Mr Cunnington turned and watched her disappearing. Suddenly, as though half uncertain whether his action might not be criticised by Statham, he exclaimed:
“Call that young lady back!”
Marion returned, her face full of anger and dignity.
“Do I really understand you that Mr Statham invited you to his house?” he asked her. “I mean that you received letters from him?”
“Yes.”
The dark-bearded man, alert and businesslike, eyed her critically, and asked:
“You have those letters, I presume.”
“Certainly. I have them here,” was her reply, as she fumbled in the pocket of her black skirt. “I refused to call upon him, but he pressed me so much that I felt it imperative.
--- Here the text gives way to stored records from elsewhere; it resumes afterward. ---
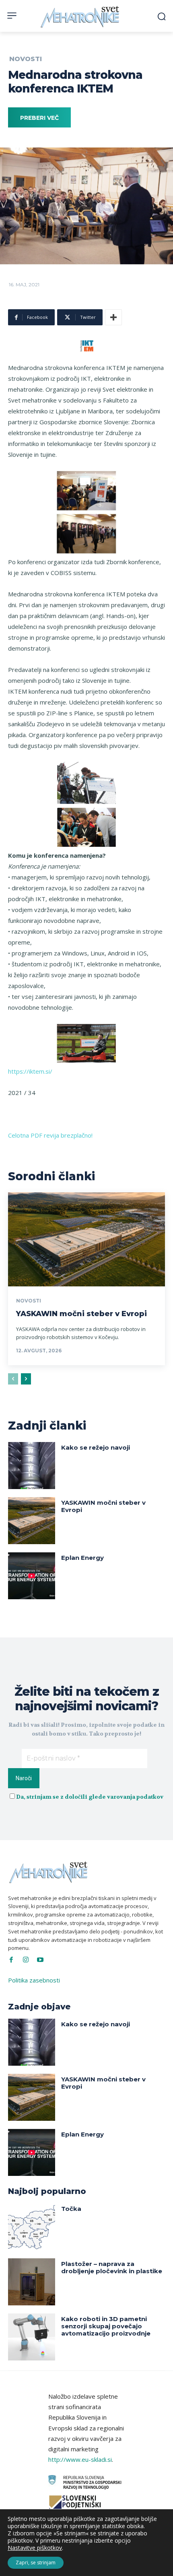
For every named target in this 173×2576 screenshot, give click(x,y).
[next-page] (26, 1379)
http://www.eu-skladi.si (80, 2459)
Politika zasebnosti (34, 1980)
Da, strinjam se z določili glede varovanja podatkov (89, 1796)
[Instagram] (26, 1959)
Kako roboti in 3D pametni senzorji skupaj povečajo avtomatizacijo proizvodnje (105, 2326)
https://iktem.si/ (30, 1071)
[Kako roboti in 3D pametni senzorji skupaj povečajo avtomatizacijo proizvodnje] (31, 2336)
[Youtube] (40, 1959)
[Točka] (31, 2226)
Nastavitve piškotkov (35, 2547)
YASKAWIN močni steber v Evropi (81, 1313)
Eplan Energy (82, 1557)
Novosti (25, 59)
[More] (113, 317)
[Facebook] (11, 1959)
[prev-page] (13, 1379)
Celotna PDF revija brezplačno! (50, 1135)
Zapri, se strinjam (36, 2562)
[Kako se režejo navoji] (31, 1465)
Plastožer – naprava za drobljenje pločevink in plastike (111, 2267)
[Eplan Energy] (31, 1575)
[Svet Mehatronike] (80, 17)
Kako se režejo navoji (95, 1447)
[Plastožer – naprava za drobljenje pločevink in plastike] (31, 2281)
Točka (71, 2208)
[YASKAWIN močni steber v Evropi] (86, 1239)
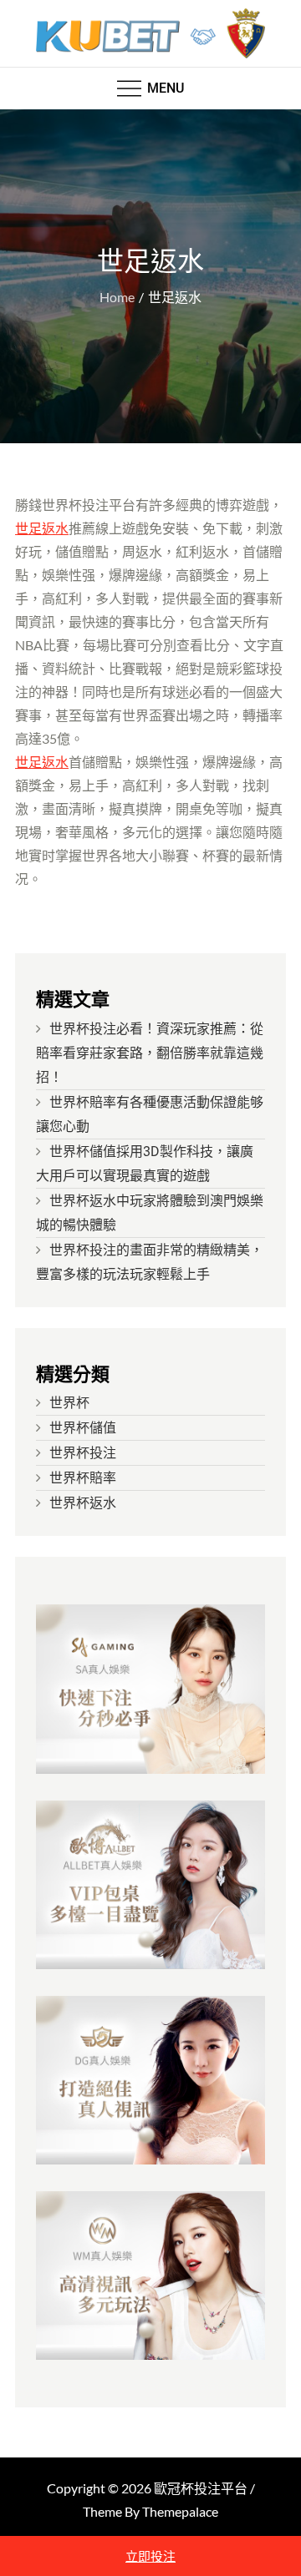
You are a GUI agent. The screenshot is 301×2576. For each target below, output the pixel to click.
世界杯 (69, 1403)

He has been so very good to me that I feared to displease him.”
And she placed several letters upon Mr Cunnington’s desk.
“I see they are marked ‘private,’” he said, with a good deal of curiosity. “Have I your permission to glance at them?”
“Certainly,” was the cool reply. “You refuse to hear me, therefore I am compelled to give you proof.”
The man opened them one after the other, scanned them, and placed them aside. Statham’s refusal to answer the query upon the telephone was for him all-sufficient.
“You had better leave these letters with me, Miss Rolfe,” he said decisively, for he saw that at all hazards he must obtain that correspondence and hand it back to the writer.
“But—”
“There are no buts,” he exclaimed, quickly interrupting her. “Had Mr Statham desired you to remain in our service he would have replied to that effect. Come, you are wasting my time. Good morning.”
And a moment later, almost before she was aware of it, Marion found herself outside the room, with the door closed behind her.
She was no longer in the service of Cunnington’s. She had been discharged in disgrace.
What would Charlie say? What explanation could she offer to Max?